Exercise
Leave out the pictures and repeat every record exactly.

Extracted entries
.....

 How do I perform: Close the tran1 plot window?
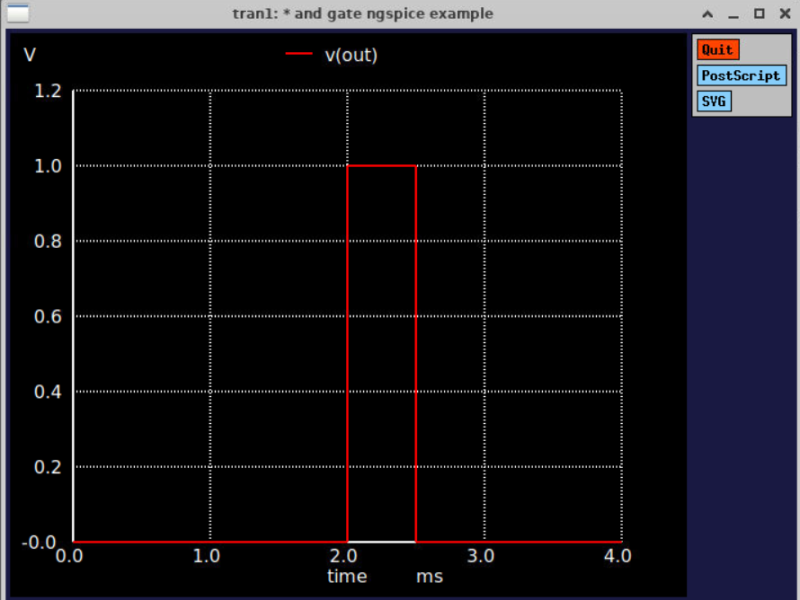(783, 14)

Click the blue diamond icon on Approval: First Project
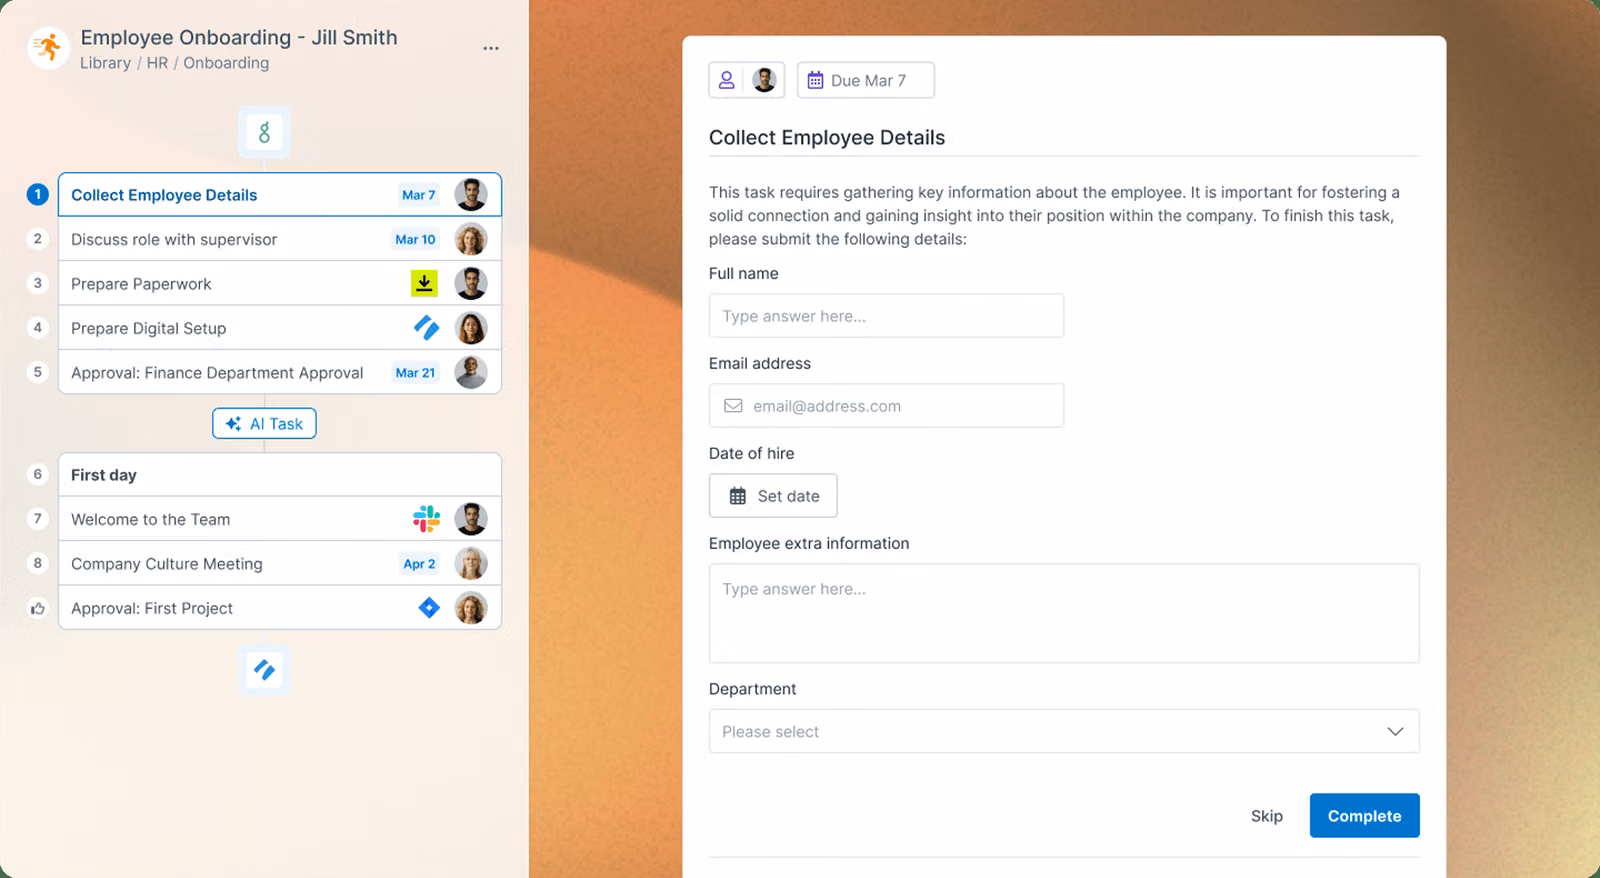click(x=429, y=608)
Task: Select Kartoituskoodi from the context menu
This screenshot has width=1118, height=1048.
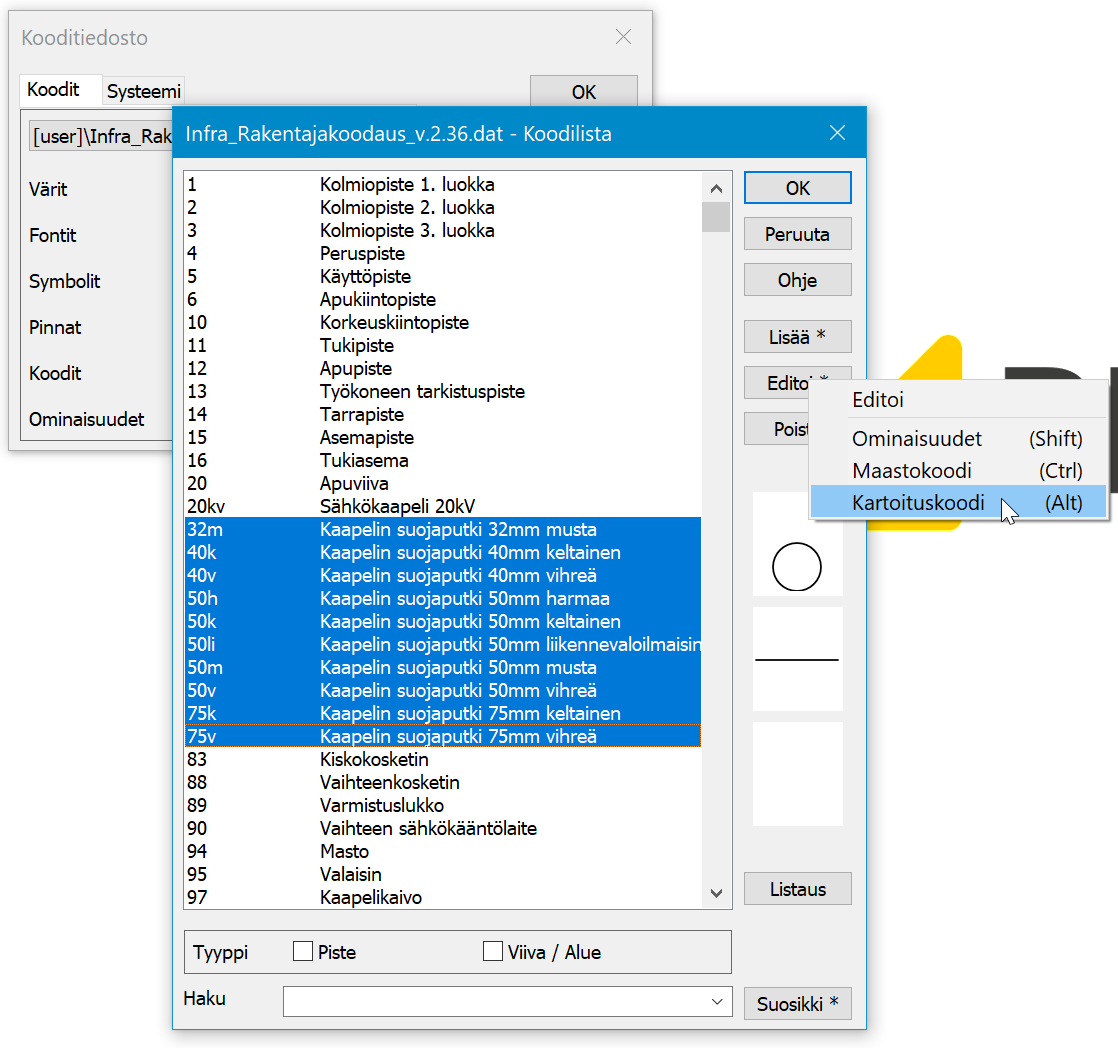Action: pos(918,503)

.....

Task output
 How do I perform: Close the tran1 plot window?
(783, 14)

Click the blue diamond icon on Approval: First Project
click(x=429, y=608)
Task: Select Kartoituskoodi from the context menu
This screenshot has width=1118, height=1048.
Action: pos(918,503)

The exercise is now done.